Highest Common Factor of 447, 779, 805 using Euclid's algorithm
Created By : Jatin Gogia
Reviewed By : Rajasekhar Valipishetty
Last Updated : Apr 06, 2023
HCF Calculator using the Euclid Division Algorithm helps you to find the Highest common factor (HCF) easily for 447, 779, 805 i.e. 1 the largest integer that leaves a remainder zero for all numbers.
HCF of 447, 779, 805 is 1 the largest number which exactly divides all the numbers i.e. where the remainder is zero. Let us get into the working of this example.
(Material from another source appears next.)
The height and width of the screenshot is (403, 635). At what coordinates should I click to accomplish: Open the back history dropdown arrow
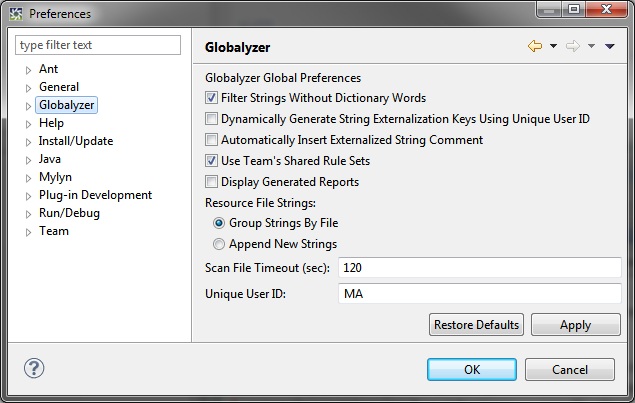pos(553,47)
Consider we have numbers 447, 779, 805 and we need to find the HCF of these numbers. To do so, we need to choose the largest integer first and then as per Euclid's Division Lemma a = bq + r where 0 ≤ r ≤ b
Highest common factor (HCF) of 447, 779, 805 is 1.
HCF(447, 779, 805) = 1
HCF of 447, 779, 805 using Euclid's algorithm
Highest common factor or Highest common divisor (hcd) can be calculated by Euclid's algotithm.
Highest common factor (HCF) of 447, 779, 805 is 1.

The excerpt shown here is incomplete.